Nous avons gardé le même système, mais j’ai ajouté une clause de fidélité. Si le planteur n’a pas réduit sa surface dans une certaine limite par rapport à 2019 et qu’il livre la totalité de son contrat, il peut bénéficier d’une prime plus ou moins élevée selon le niveau de ses livraisons.
Pourquoi la Sica de la Vallée du Loing ne produira-t-elle pas d’alcool cette année ?
Dans le contexte actuel, où il y a très peu de betteraves à travailler, la Sica a décidé de ne pas produire d’alcool. 100 % des betteraves livrées à la sucrerie seront transformées en sucre et, donc, payées plus cher. C’est une décision exceptionnelle qui a été prise dans l’esprit de soutenir la filière, à la fois pour les planteurs, en termes de rémunération, et pour la sucrerie, en termes de volume de sucre à produire.
Comment seront payées les betteraves de 2021 ?
Je conserve le même système, car c’est le meilleur moyen d’avoir une répartition équitable de la valeur, mais le prix plancher n’est pas encore annoncé.
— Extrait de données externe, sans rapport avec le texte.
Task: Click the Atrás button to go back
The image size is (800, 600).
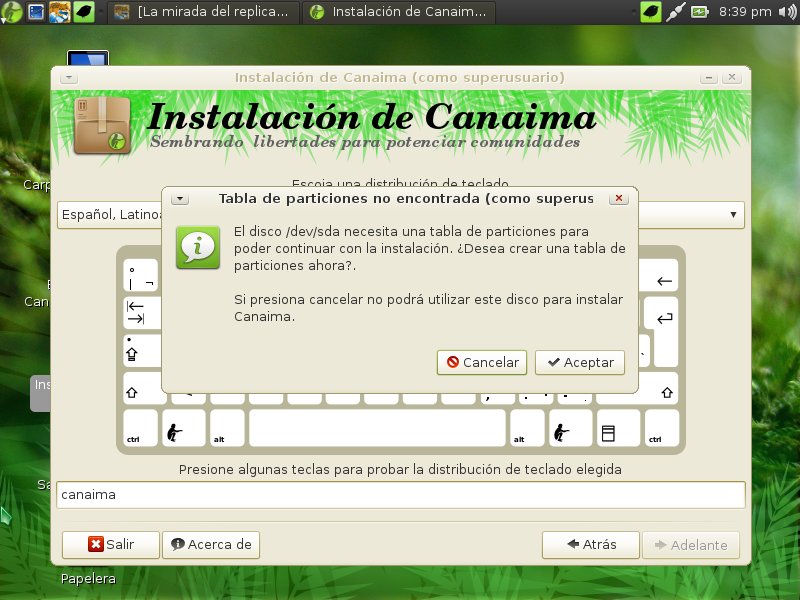Action: (590, 545)
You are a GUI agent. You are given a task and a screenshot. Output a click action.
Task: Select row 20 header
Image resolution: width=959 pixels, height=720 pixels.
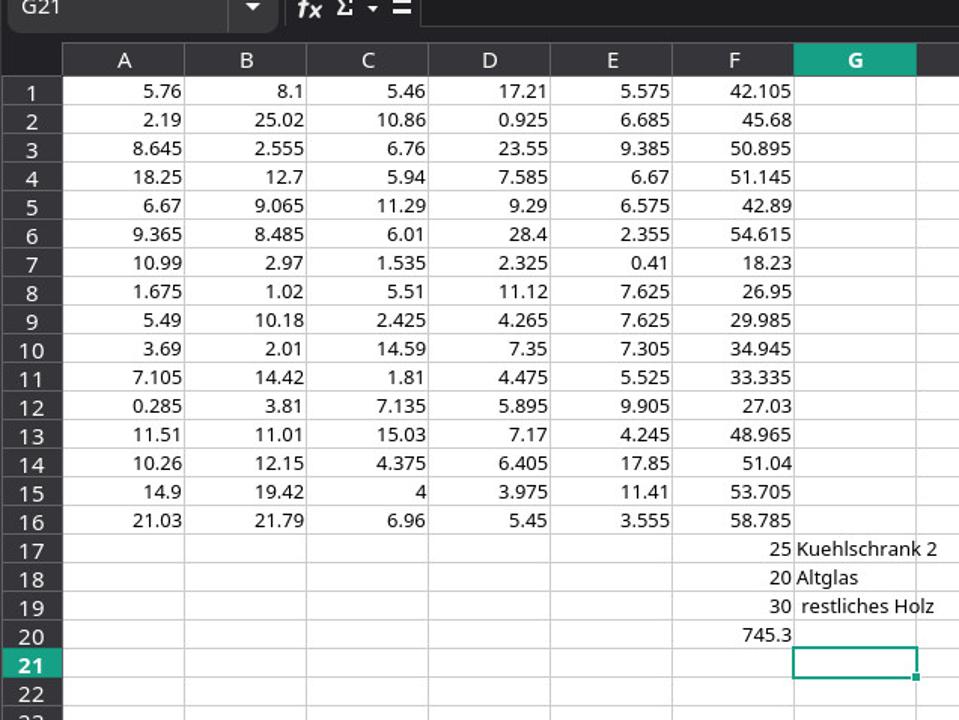[31, 636]
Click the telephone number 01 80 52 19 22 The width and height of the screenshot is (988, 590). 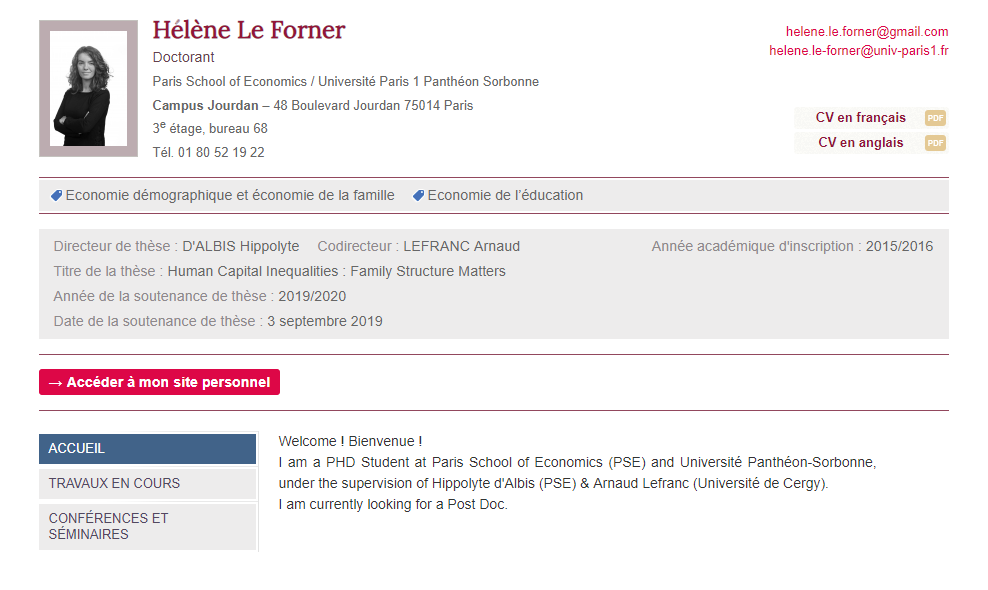pyautogui.click(x=221, y=153)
Je ne peux pas fixer un prix si je ne connais pas, au minimum, les intentions de semis des planteurs. Je pense qu’on y verra plus clair après le vote de la loi sur les néonicotinoïdes.
Comment qualifieriez-vous votre relation avec les planteurs ?
J’ai le sentiment d’avoir de bonnes relations avec nos planteurs. Je les connais depuis maintenant dix-sept ans. Après la réforme de 2017, la création de la CRV, où l’on discute de ce qui s’articule autour du contrat, a permis à leurs représentants de mieux comprendre le métier de sucrier. Cela nous a rapprochés un peu plus. C’est important dans cette période difficile, et cela renforce notre unité.